▸ What you need to do:
If a record holds a picture, omit that picture and copy everything else exactly.

Available data START

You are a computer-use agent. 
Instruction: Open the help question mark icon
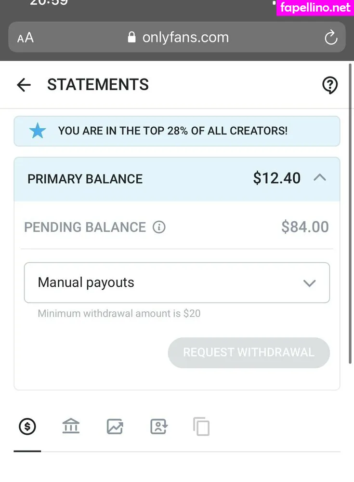coord(330,85)
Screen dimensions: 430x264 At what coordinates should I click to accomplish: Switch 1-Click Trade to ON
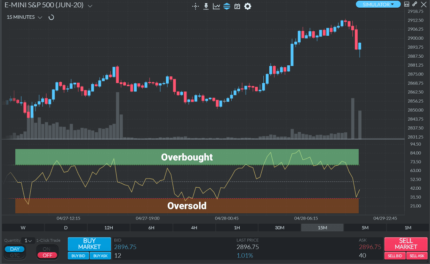pos(47,249)
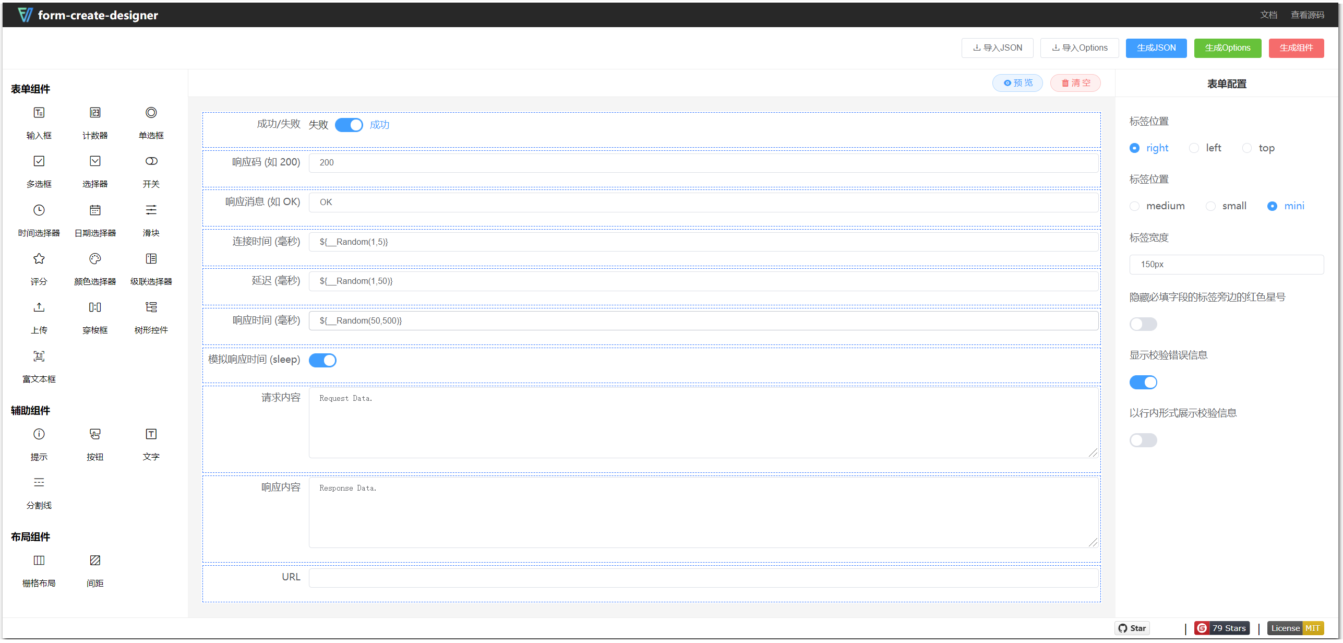Disable the 模拟响应时间 (sleep) switch
This screenshot has height=643, width=1343.
(x=322, y=361)
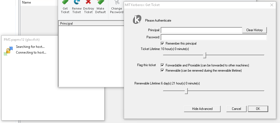The image size is (280, 123).
Task: Click the PMS papms12 connection icon
Action: 8,51
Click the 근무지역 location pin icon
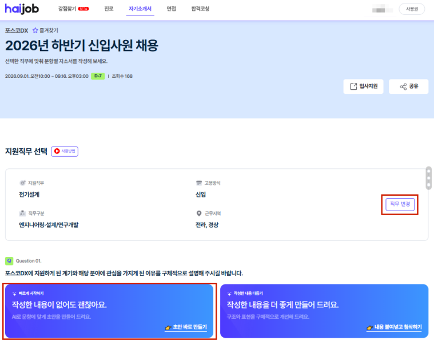This screenshot has width=434, height=344. click(x=199, y=213)
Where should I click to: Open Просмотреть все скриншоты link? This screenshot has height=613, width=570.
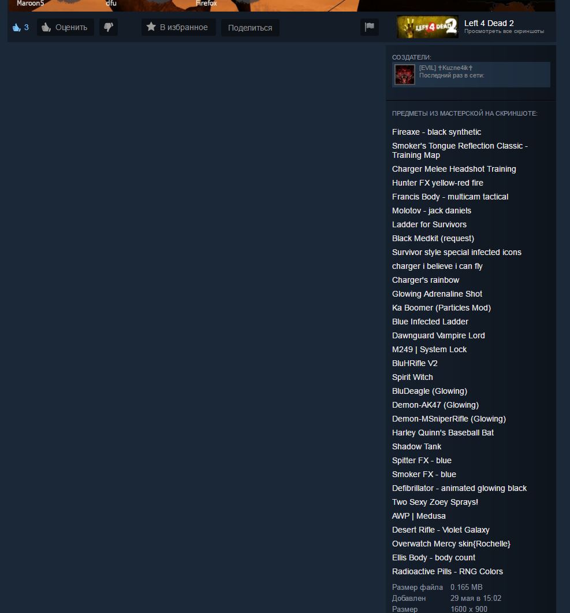pyautogui.click(x=504, y=31)
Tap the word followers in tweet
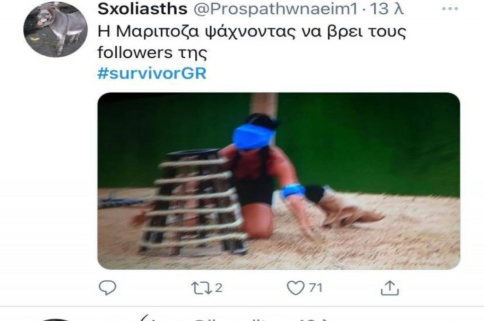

Available data END

▸ Solution to the exercise:
You are a computer-use agent. 
Instruction: Open the help question mark icon
coord(330,85)
Screen dimensions: 430x264 At what coordinates should I click to accomplish: Switch 1-Click Trade to ON
pos(47,249)
Disable the 模拟响应时间 (sleep) switch
This screenshot has height=643, width=1343.
(x=322, y=361)
The image size is (280, 123).
Task: Click the PMS papms12 connection icon
Action: 8,51
Click the 근무지역 location pin icon
This screenshot has width=434, height=344. click(x=199, y=213)
Where should I click to: Open Просмотреть все скриншоты link? This screenshot has height=613, width=570.
pyautogui.click(x=504, y=31)
Tap the word followers in tweet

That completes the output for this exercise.